Study text START

The loss making electric car maker Tesla has been rolling out its first "mass-market sedan" in California. The base model, which sells for $49,900 after a federal tax credit, can go 160 miles on one charge:
A crowd estimated to be in the thousands, including Tesla employees, their relatives, and a host of local politicians, cheered for the lineup of speakers that included California Gov. Jerry Brown. They roared when the first cars left the building.
“This is another example of California on the move,” Brown told the crowd. “This is a great car. You’re a bunch of great workers.”
Exactly why Brown and the others were roaring is difficult to understand:
Hybrid and electric cars are neither clean nor green according to a new environmental book, Green Illusions (June 2012, University of Nebraska Press), written by University of California - Berkeley visiting scholar Ozzie Zehner. Green Illusions exposes numerous hidden side effects of new hybrid and electric cars, such as the Tesla, Leaf, Fisker Karma, and Prius. The analysis considers mining impacts, toxins, energy use, suburban sprawl and carbon footprints of production. From an environmental perspective, Zehner argues that hybrids and electric cars are no better than gasoline vehicles, a conclusion backed by a National Academy of Sciences report.

Study text END
Raw data START

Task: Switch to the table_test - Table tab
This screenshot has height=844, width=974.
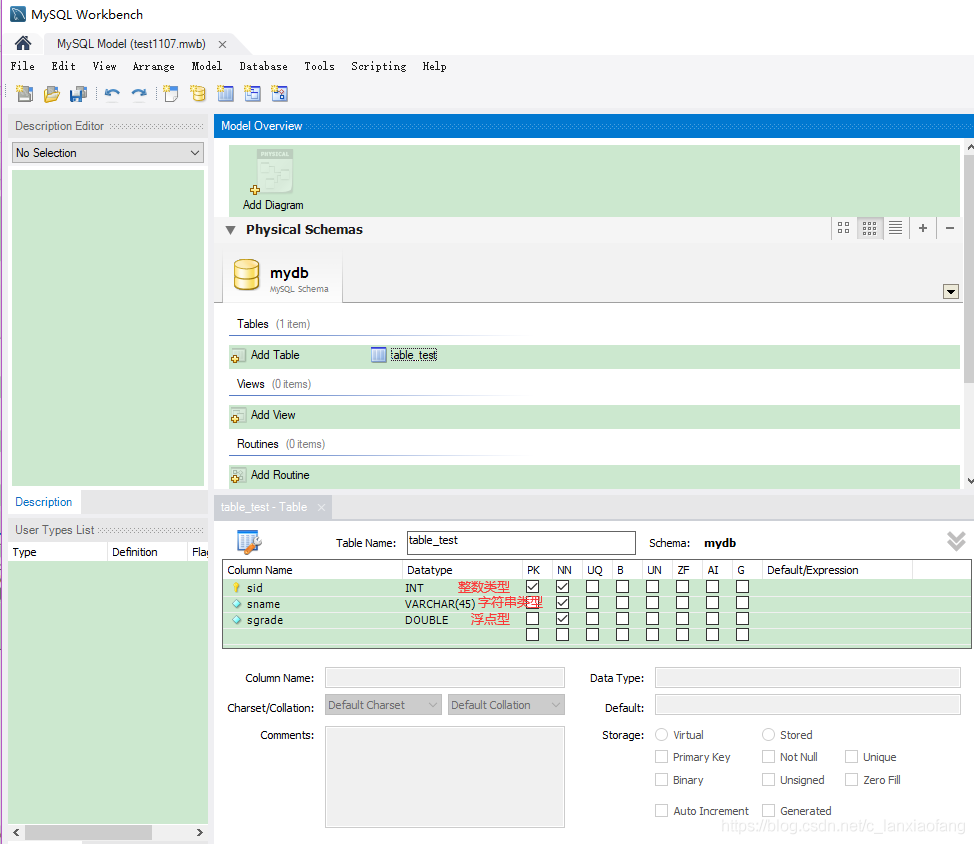Action: pyautogui.click(x=264, y=507)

Raw data END

__What you will do__:
1. Decide whether each statement agrees with the Tesla sedan text, answering yes or no and quoting the deciding words: (a) The base model can travel 160 miles on a single charge. (b) The base model costs $49,900 before a federal tax credit. (c) Green Illusions was published by the University of Nebraska Press.
2. Pick up the Tesla sedan text after its last sentence and continue it.
The material has no connection to the Tesla sedan text.

__Per-task answers__:
1.
(a) Yes: "can go 160 miles on one charge"
(b) No: "sells for $49,900 after a federal tax credit"
(c) Yes: "Green Illusions (June 2012, University of Nebraska Press)"

2.
Read the entire article herePS
Electric cars are definitively not to the future neither in the US, nor elsewhere. However, natural gas - of which there is an abundance in the US thanks to the shale gas revolution - is another matter, according to a newly published Brookings Institution discussion paper, written by MIT professor Christopher R. Knittel:
Technological advances in horizontal drilling deep underground have led to large-scale discoveries of natural gas reserves that are now economical to access. This, along with increases in oil prices, has fundamentally changed the relative price of oil and natural gas in the United States. As of December 2011, oil was trading at a 500 percent premium over natural gas. This ratio has increased over the past few months. The discovery of large, economically accessible natural gas reserves has the potential to aid in a number of policy goals related to energy. Natural gas can replace oil in transportation through a number of channels. However, the field between natural gas as a transportation fuel and petroleum-based fuels is not level. Given this uneven playing field, left to its own devices, the market is unlikely to lead to an efficient mix of petroleum- and natural gas-based fuels. This paper presents a pair of policy proposals designed to increase the nation’s energy security, decrease the susceptibility of the U.S. economy to recessions caused by oil-price shocks, and reduce greenhouse gas emissions and other pollutants. First, I propose improving the
natural gas fueling infrastructure in homes, at local distribution companies, and along long-haul trucking routes. Second, I offer steps to promote the use of natural gas vehicles and fuels.
1 comment:
It baffled me how anyone could ever have been taken in by electric cars, particularly the manufacturers, in spite of the subsidies.
In this country they effectively run on gas, coal and nuclear power.